It is difficult to put yourself into the mindset of any athlete before any competition; these individuals are at a psychological extreme, mentally willing and motivating themselves to perform to their physical limits, to give a performance which is the fruition of their training while fighting back nerves.
The Student Athletes of Queen’s Rowing dealt with such a mindset as they made their way from the Queen’s Boathouse in Belfast on Tuesday morning all the way to the start line on Inniscarra Lake at the National Rowing Centre in Cork.
As well as the uncharacteristically high temperatures, blue skies and sunshine that competitors were met with throughout the majority of this year’s Championships, another welcome addition to the competition was the new stakeboat, moved over to the lake having been used at Eton Dorney the previous Summer, for the Olympic Rowing events at London 2012.
(Credit to Queen’s Men’s Club Coach Paddy Doherty for the above photograph)
The Queen’s Lady’s Novice Coxed four was the first Queen’s crew to compete for the Club over the Weekend. They raced their heat to a time of 8:09, placing 3rd which allowed them entry to the final against stiff competition from NUI Galway and Commercial Boat Club. Against much tougher conditions in the form of a strong headwind, the Ladies finished in 3rd place with a time of 8.24, while NUI Galway finished 2nd and Commercial in 1st place.

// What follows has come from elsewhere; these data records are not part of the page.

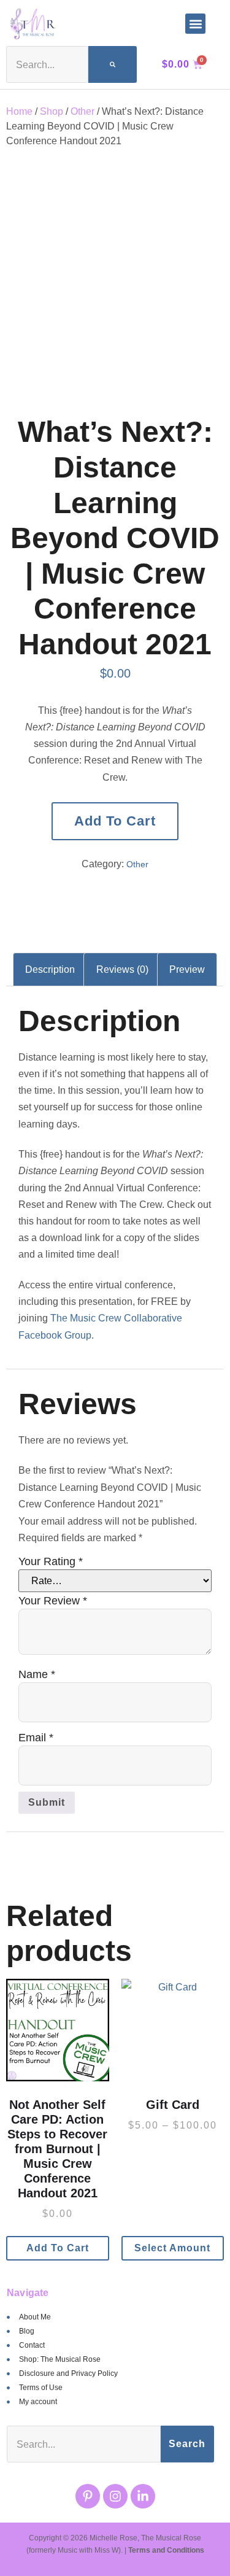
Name (36, 1674)
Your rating (50, 1561)
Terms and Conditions (166, 2550)
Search (187, 2444)
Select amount (172, 2248)
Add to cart (115, 821)
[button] (195, 24)
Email (35, 1737)
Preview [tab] (187, 969)
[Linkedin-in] (143, 2496)
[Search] (112, 64)
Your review (52, 1601)
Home (19, 111)
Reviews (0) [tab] (122, 969)
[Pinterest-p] (87, 2496)
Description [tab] (50, 969)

The Cox for the Novice Lady’s Coxed Four had this to say about the performance of herself and her crew:
There was strong competition in the fours race. I felt the crew definitely took it up a notch in the final and kept their composure to come 3rd overall. The conditions were choppy and I think that the girls coped very well with them, particularly in the final.
Luke McCann raced the Intermediate single on the first day of the National Championships, performing strongly in his heat to finish 3rd with a time of 9.14. The final was a much tighter event, with the winner of Luke’s Heat, Kenny from Grainne Mhaol finishing in 1st with a time of 8.09, Prendergast from Skibbereen, who finished 2nd in Luke’s heat, finished 3rd in the Final with a time of 8.30, while Luke finished in 5th Place, with a time of 9.10.
The rower, who is finishing his first year of University and competing for QUBBC as well as rowing for Methody at Junior level, had this to say about his performance in the Lightweight Single Sculls event: I went into it really apprehensive about it being a senior pot event, I thought I’d be completely out-classed. So being able to sit in a qualifying position in my heat was a big boost and being able to place 5th in the final even after my nasty collision with a few buoys was a highlight of my year. Shows how great the work over the year has been that I could jump into the boat for a few weeks and place 5th in a highly competitive senior event.
One of the most anticipated races of the weekend, the Men’s Novice Eight, also took place on the Friday, with the Queen’s Novice Men racing against UCC, UCD, Trinity and NUI Galway in a straight final. Queen’s launched themselves into the race with a rapid start, holding them ahead of close rivals UCC and up with UCD and Trinity, however the Trinity men had proved themselves to be the top competitors of the day, gaining clear water over all crews by the 750m mark. Queen’s held their lead against UCC throughout most of the race, until they were into the finishing stages of the race, when UCC made strong pushes to take their 3rd place position, leaving the Queen’s men in a finishing position of 4th place, with a final time of 7.06. UCC finished with a time of 7.01, UCD finished 2nd at 6.56 and Trinity finished 1st by a clear margin with 6.50.
A disappointing result for the Novice Men, however the race also provided understanding to the first year rowers how high the calibre of Novice Rowing is at this stage of the season as well as an example of how crew cohesion must be maintained consistently throughout the racing season, as there were changes to the crew prior to and after Henley regatta. Overall though, the crew agreed that they felt that they raced well and give it their best.
The Men’s Senior Four race was also a straight final. It was a very close race, with very little gaps between the finishing times for each of the crews entered. The Queen’s Senior Four crew were very much in the thick of it throughout the race, however finished just behind the crews in 6th place, with a time of 7.08. The winning crew was Grainne Mhaol with a time of 6.51. While of course this was moral sapping for the Queen’s Men, the Senior Four at Irish Nationals was never a priority race for for the Senior Men and was always considered more of a ‘leg-opener’ for the Senior Eight race on Sunday.
The first day saw some good performances from both the Men’s and Lady’s clubs, while others were seen as more disappointing. It was unquestionably though, a good way to ‘break in’ the competing Queen’s crews into the high calibre atmosphere of the Irish Nationals Weekend and was good preparation for the races to come in the competition.